__Problem 1__
Reproduce the stretch from "The 2 substrates" through "and Lipid II." in the MurG transferase text, word for word.
__Problem 2__
Write the next part of the MurG transferase text, picking up after its last sentence.

In enzymology, an undecaprenyldiphospho-muramoylpentapeptide beta-N-acetylglucosaminyltransferase () is an enzyme that catalyzes the chemical reaction

UDP-N-acetylglucosamine + Mur2Ac(oyl-L-Ala-gamma-D-Glu-L-Lys-D-Ala-D-Ala)-diphosphoundecaprenol  UDP + GlcNAc-(1->4)-Mur2Ac(oyl-L-Ala-gamma-D-Glu-L-Lys-D-Ala-D-Ala)-diphosphoundecaprenol

The 2 substrates of this enzyme are UDP-N-acetylglucosamine and Mur2Ac(oyl-L-Ala-gamma-D-Glu-L-Lys-D-Ala-D-Ala)-diphosphoundecaprenol, whereas its 2 products are UDP and Lipid II.

This enzyme belongs to the family of glycosyltransferases, specifically the hexosyltransferases.  The systematic name of this enzyme class is UDP-N-acetyl-D-glucosamine:N-acetyl-alpha-D-muramyl(oyl-L-Ala-gamma- D-Glu-L-Lys-D-Ala-D-Ala)-diphosphoundecaprenol beta-1,4-N-acetylglucosaminlytransferase.  Another name in common use is MurG transferase.  This enzyme participates in peptidoglycan biosynthesis.

__Data extract__

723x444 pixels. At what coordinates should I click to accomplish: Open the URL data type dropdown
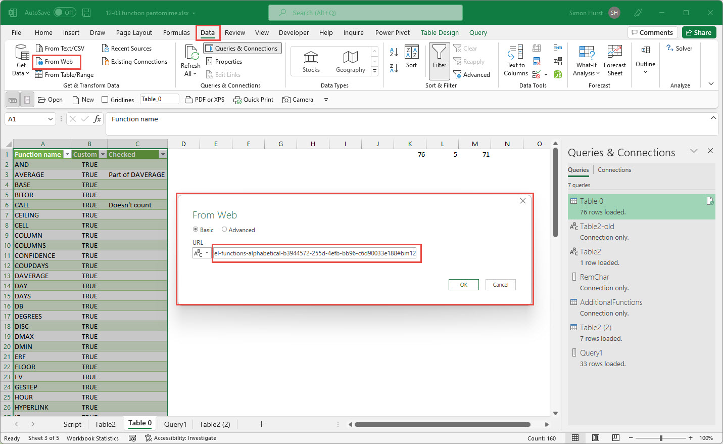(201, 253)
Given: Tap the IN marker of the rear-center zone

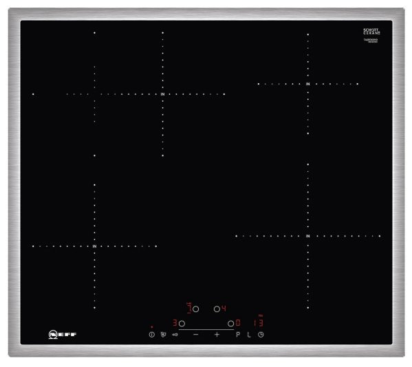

__Answer box 1__
The 2 substrates of this enzyme are UDP-N-acetylglucosamine and Mur2Ac(oyl-L-Ala-gamma-D-Glu-L-Lys-D-Ala-D-Ala)-diphosphoundecaprenol, whereas its 2 products are UDP and Lipid II.

__Answer box 2__
Variant reactions producing modified cell walls include (not muturally exclusive):
 Replacement of lysine residue with meso-diaminopimelate combined with adjacent residues through its L-centre, as it is in Gram-negative and some Gram-positive organisms.
 Use of mono-trans,octa-cis-decaprenyl instead of the conventional di-trans,octa-cis-undecaprenol moiety, as found in Mycobacterium.